2. Just do a read through. After you have taken a break, the most common advice I’ve heard is to read through the manuscript without making any changes. While this is good if you need to put yourself in another mindset (if you need “editor” brain, rather than “writer” brain) I have never personally followed this advice. I never make big changes on the first read through (unless I was already rewriting a section, as mentioned in Step 1) but reworking wording here and there to fix problems will not make or break how you edit.

Verdict: It is a good idea not to start making sweeping changes on your first go through (otherwise you might find yourself causing more problems than you fix) but, unless you need “editor” brain to work, you can feel free to make changes as you go along on your first read through.
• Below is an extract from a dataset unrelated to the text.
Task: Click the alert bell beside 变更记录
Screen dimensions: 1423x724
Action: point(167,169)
3. Don’t sweat the small stuff. Yes, grammar is important, but it is not the most important thing at the beginning stages of editing. If you realize after your first read through that a character simply isn’t working or there’s a plot hole that needs to be taken care of, deal with that before you work on the exact wording for one sentence and worry about if you should have subjunctive tense or not in another. If you end up reworking entire scenes, you’ll likely find new typos popping up anyway. Don’t worry about those until the big pieces have all fallen into place.
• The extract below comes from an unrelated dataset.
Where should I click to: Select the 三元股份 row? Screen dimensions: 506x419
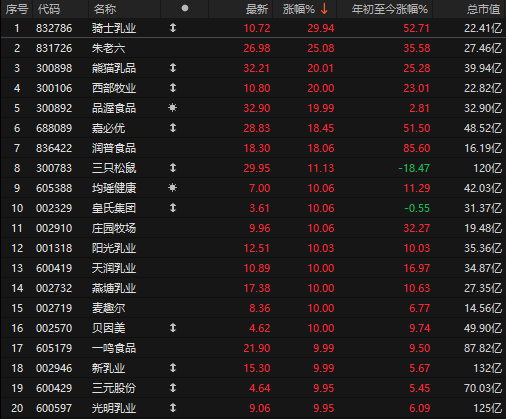pyautogui.click(x=253, y=388)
Verdict: Definitely good advice for an early go through. There’s a reason copy edits always come after content edits when working with a publisher. Grammar and spelling are important, but not until everything else is taken care of.

Note, “big pieces” generally include:

  • Plot holes
  • Characterization problems
  • Info dumps rather than interwoven back story
  • Inconsistent tone
  • Unnecessary/repetitive scenes
  • Missing scenes

Along with anything that will perhaps require substantial rewrites and/or added/deleted text.
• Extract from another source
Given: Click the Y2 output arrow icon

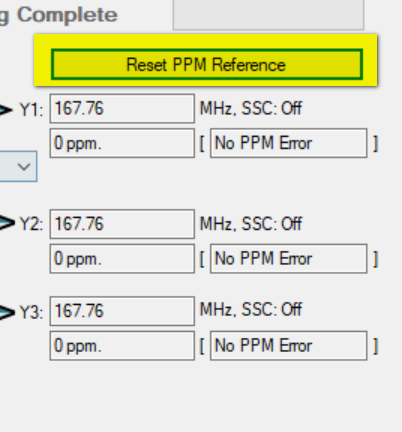Looking at the screenshot, I should tap(7, 223).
4. Read it Out Loud. Once you’ve gotten the big things ironed out, one of the best ways to hear if a sentence is off is to read it out loud. I find this especially helps people who have trouble with dialogue. Dialogue is about capturing how people speak, so if seems stiff to say aloud, it’s probably too stiff for the page.

Verdict: If you are still developing your voice as a writer, or have a specific problem with clunky sentences/dialogue, reading aloud is a great way of fixing that. If you are more seasoned/can “hear” how it sounds in your head, it isn’t as necessary, though it can still be helpful.

5. Read it Backwards. Having moved on from the large problems, reading backwards is what I have often heard suggested for catching typos. Not caught up in the story, you are more likely to see that that “the” was supposed to be “they”. Since half of grammar to me is being able to pause over what doesn’t sound correct in a sentence, personally, I don’t find this as helpful a step as others, but the idea holds: Find some way to take yourself away from the story and focus on the words themselves.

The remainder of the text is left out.